Now I am performing a simple search using
curl -X GET "localhost:9200/test_index1/_search" -H 'Content-Type: application/json' -d'
{
"query": {
"query_string" : {
"default_field" : "name",
"query" : "10.0.4.135"
}
}
}
'

It does not shows all the documents with the string 10.0.4.135 but only a few -
{"took":1,"timed_out":false,"_shards":{"total":1,"successful":1,"failed":0},"hits":{"total":549,"max_score":0.59587663,"hits":[{"_index":"test_index1","_type":"test_type1","_id":"521","_score":0.59587663,"_source":{"name":"Hi , This is XYZ from location 10.0.4.135"}},{"_index":"test_index1","_type":"test_type1","_id":"522","_score":0.59587663,"_source":{"name":"Hi , This is XYZ from location 10.0.4.135"}},{"_index":"test_index1","_type":"test_type1","_id":"523","_score":0.59587663,"_source":{"name":"Hi , This is XYZ from location 10.0.4.135"}},{"_index":"test_index1","_type":"test_type1","_id":"524","_score":0.59587663,"_source":{"name":"Hi , This is XYZ from location 10.0.4.135"}},{"_index":"test_index1","_type":"test_type1","_id":"525","_score":0.59587663,"_source":{"name":"Hi , This is XYZ from location 10.0.4.135"}},{"_index":"test_index1","_type":"test_type1","_id":"526","_score":0.59587663,"_source":{"name":"Hi , This is XYZ from location 10.0.4.135"}},{"_index":"test_index1","_type":"test_type1","_id":"527","_score":0.59587663,"_source":{"name":"Hi , This is XYZ from location 10.0.4.135"}},{"_index":"test_index1","_type":"test_type1","_id":"528","_score":0.59587663,"_source":{"name":"Hi , This is XYZ from location 10.0.4.135"}},{"_index":"test_index1","_type":"test_type1","_id":"529","_score":0.59587663,"_source":{"name":"Hi , This is XYZ from location 10.0.4.135"}},{"_index":"test_index1","_type":"test_type1","_id":"530","_score":0.59587663,"_source":{"name":"Hi , This is XYZ from location 10.0.4.135"}}]}}Wed Jun 6 12:42:34 IST 2018

Can anyone please help me understand the same .

Thanks :slight_smile:


#2

Does the loop work properly? Have you tried to decrease the number of iteration? lets say indexing just 10 documents?


(R_C) #3

Hi , this works for 10 iterations,i.e. it is fetching all the 10 documents .. can you please explain its behavior for 1000 documents .

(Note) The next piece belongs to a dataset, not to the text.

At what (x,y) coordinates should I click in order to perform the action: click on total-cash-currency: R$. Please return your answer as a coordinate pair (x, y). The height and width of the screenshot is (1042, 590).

I have also tried with 100 iterations , it returns only 10 matches

Thanks :slight_smile:


#4

All right, then your loop is working fine,
so it would be good to have the responses returned by the curl requests...
I don't know exactly what's wrong, so you need to gradually increase the number of iterations and check the behavior.
Maybe add a sleep, to pause after each curl request?


(R_C) #5

Hi ,

[root@node1 ~]# curl -X GET "localhost:9200/_cat/indices?v"

health status index uuid pri rep docs.count docs.deleted store.size pri.store.size green open test_index1 gKOIJDmhSxuQGEqz3MGLcg 1 0 100 0 26.9kb 26.9kb

This is showing doc.count = 100 but the result returned is only 1st 10 matching docs .
This behavior is checked with doc.count=10, 20, 100, 500, 1000

Any leads would be highly appreciated .

Thanks


#6

Sorry, are you aware that by default, ES returns the first 10 results? But the hits.total, will give you the total count.

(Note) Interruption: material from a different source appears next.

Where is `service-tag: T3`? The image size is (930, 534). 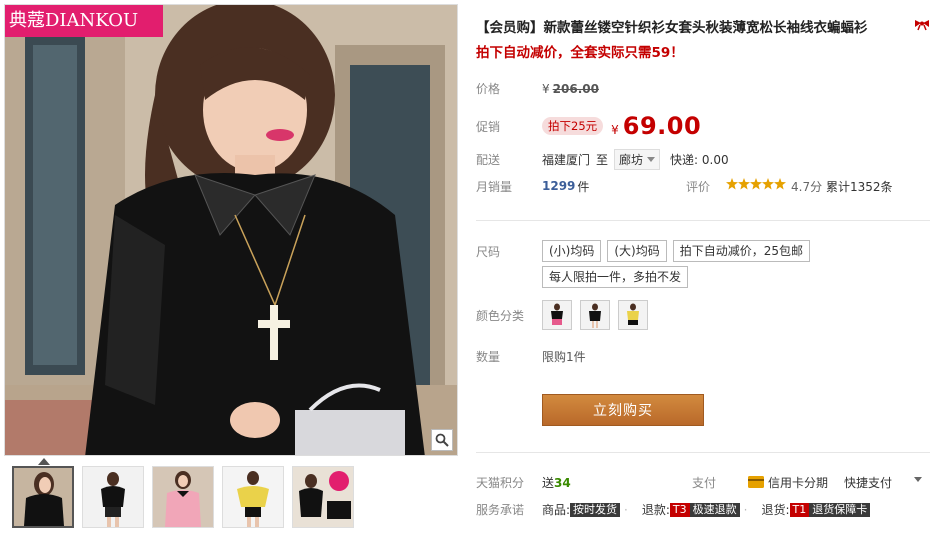 service-tag: T3 is located at coordinates (680, 510).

Use the size parameter to fetch more documents.
https://www.elastic.co/guide/en/elasticsearch/reference/current/search-request-from-size.html#search-request-from-size


(R_C) #7

Thanks :slight_smile: that was much help


(system) #8

This topic was automatically closed 28 days after the last reply. New replies are no longer allowed.